Meditations from Ezekiel: 10. Prophetic Action
Ezek 4:1 Now, son of man, take a clay tablet, put it in front of you and draw the city of Jerusalem on it.
Ezekiel’s Circumstances: I don’t know about you but sometimes I have the picture of an Old Testament prophet as someone who stood on a hillside, say, and shouted out to the world God’s word. As far as Ezekiel is concerned you can’t get further from that picture. So far in all that we have read in the first three chapters, he hasn’t actually had a word to convey to the people. Now we read God’s first instructions to him to convey His heart and His intentions to the exiles around him. We read previously that he has a house. Possibly he shares it with others, possibly even a wife, we can’t be certain at this point. Certainly we know that some 6 or 7 years later he had a wife and she died on the same day that the Temple in Jerusalem was destroyed (see ch.25, esp. 24:18). Whether she came with him from Israel or he met her in Babylon and they married there, we don’t know.
His house: We mention his house because that was where he had been told to go (3:24), where he would remain silent until the Lord spoke a word to him. It could be just inside the house or in a small square or courtyard perhaps, immediately outside the front door, both places where he could be easily visible.. Now it is probable that in exile the Jews would be in and out of each others houses comforting and helping one another in this new life. They would know about Ezekiel and would see what he was doing and would no doubt gossip about him for his actions are about to become strange.
Modelling Prophecy: God’s word comes to him in his house: “Now, son of man, take a clay tablet, put it in front of you and draw the city of Jerusalem on it. Then lay siege to it: Erect siege works against it, build a ramp up to it, set up camps against it and put battering rams around it.” (1,2) He is to take a large common building block, the sort often used in Babylon, and on it engrave details of Jerusalem so that it was obvious to all those who had come from there what it was. Somehow, either by further models or in the sand, he was to portray the city being besieged by an invading army. Having done that, he was then told, “take an iron pan, place it as an iron wall between you and the city and turn your face toward it. It will be under siege, and you shall besiege it. This will be a sign to the house of Israel.” (v.3) This pan would probably be a griddle pan used as a hotplate for baking bread. The point was that it was to appear as a dividing wall between him and the besieged city. The simplest interpretation of that is that there would be a wall between the city and God representing the unchangeable nature of His intents for the city.
Static Action Prophecy: Now comes the difficult part for Ezekiel; he is to act out something: “Then lie on your left side and put the sin of the house of Israel upon yourself. You are to bear their sin for the number of days you lie on your side. I have assigned you the same number of days as the years of their sin. So for 390 days you will bear the sin of the house of Israel.” (v.4,5) No doubt he could get up to feed, go to the toilet etc. but for the rest of the time he was to lie down, clearly visible to the other exiles and carry on doing this for over a year!
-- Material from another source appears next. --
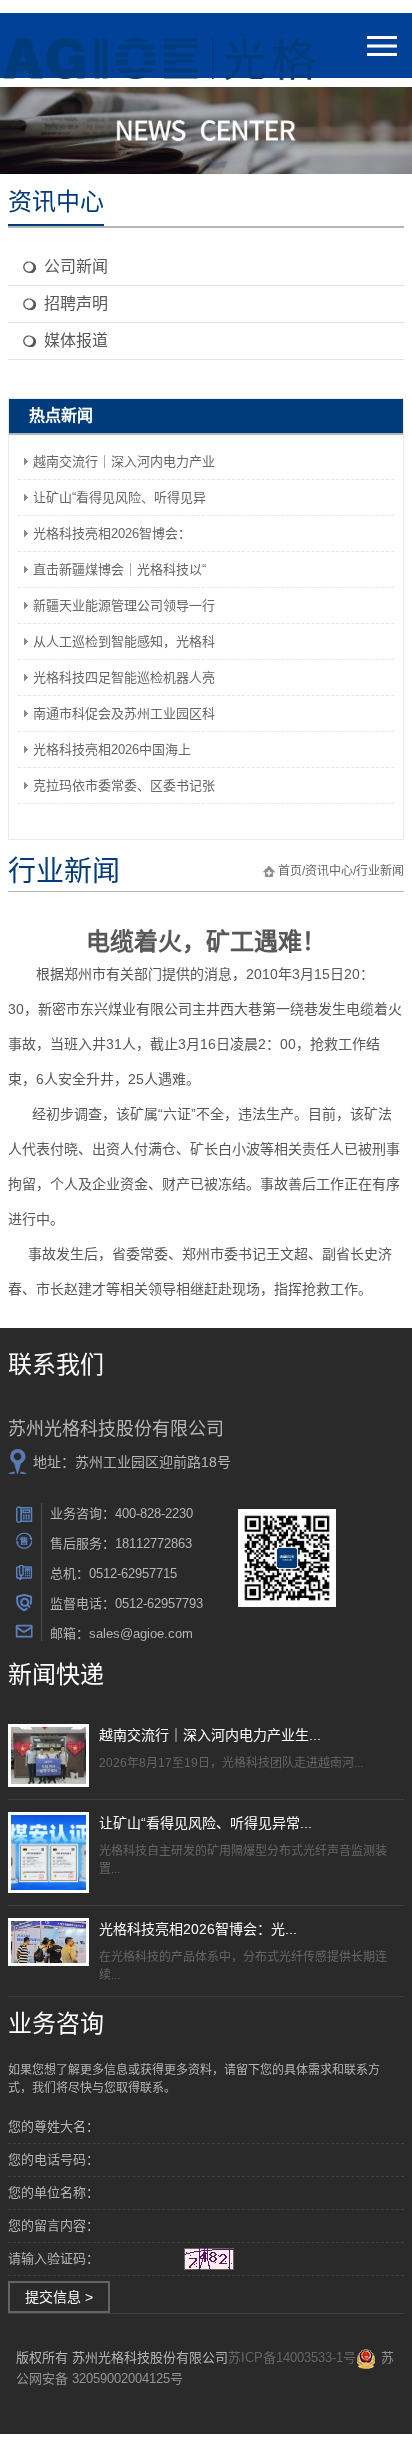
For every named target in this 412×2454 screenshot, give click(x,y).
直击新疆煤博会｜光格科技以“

The reason for the number 390 is unclear. Israel had existed as the northern kingdom for approx 208 years and Judah for approx 343 years, from the end of Solomon’s reign to the destruction of first Samaria and then Jerusalem. If we add on years of exile until return and re-establishing of relationship with the Lord, we may have that sort of figure. He is to do the same thing for the house of Judah: “After you have finished this, lie down again, this time on your right side, and bear the sin of the house of Judah. I have assigned you 40 days, a day for each year.” (v.6) Again the reason for the period of 40 years is unclear. More than this he is to, “Turn your face toward the siege of Jerusalem and with bared arm prophesy against her.” (v.7) In this strange way he is to convey for some 14 months this picture of the Lord’s intentions against Jerusalem. Day after day, week after week, and month after month, so this would carry on and so more and more gossip would go around the exiles of what this crazy man was doing while everyone else got on with their lives in this new land.
God’s Enabling: To enable him to do this the Lord explains, “I will tie you up with ropes so that you cannot turn from one side to the other until you have finished the days of your siege.” (v.8) There again is this reference to being tied up and this time it is quite clear that it will be a work of God. Now if it means he was literally paralyzed and could not move from that spot for that period, it creates an even more horrific picture for he would need to rely entirely on others to feed him and generally care for him. This would make him an even greater subject of gossip. Whether it was literal paralysis or enabling him to lie there for most of the day, it is a feat of endurance and one which will cause the tongues of the exiles to chatter. One way or another this picture of this crazy prophet prophesying against a besieged Jerusalem would go forth. No, not the picture of a prophet on a hillside!
And Us? There is little here that we can identify with. We can admire Ezekiel for his patient endurance to declare the will of God and maybe be challenged whether we have the steadfastness that he displayed, in persevering with our faith when times are difficult. And maybe we can be thankful that we are not a prophet with such a calling!!!! Nevertheless we do have a calling to be steadfast while all around us turn away from the Lord, and so in that sense we may not be so far away from this lonely exile. Finally, we should remember that the Lord enabled Ezekiel to do this, and He will enable us likewise.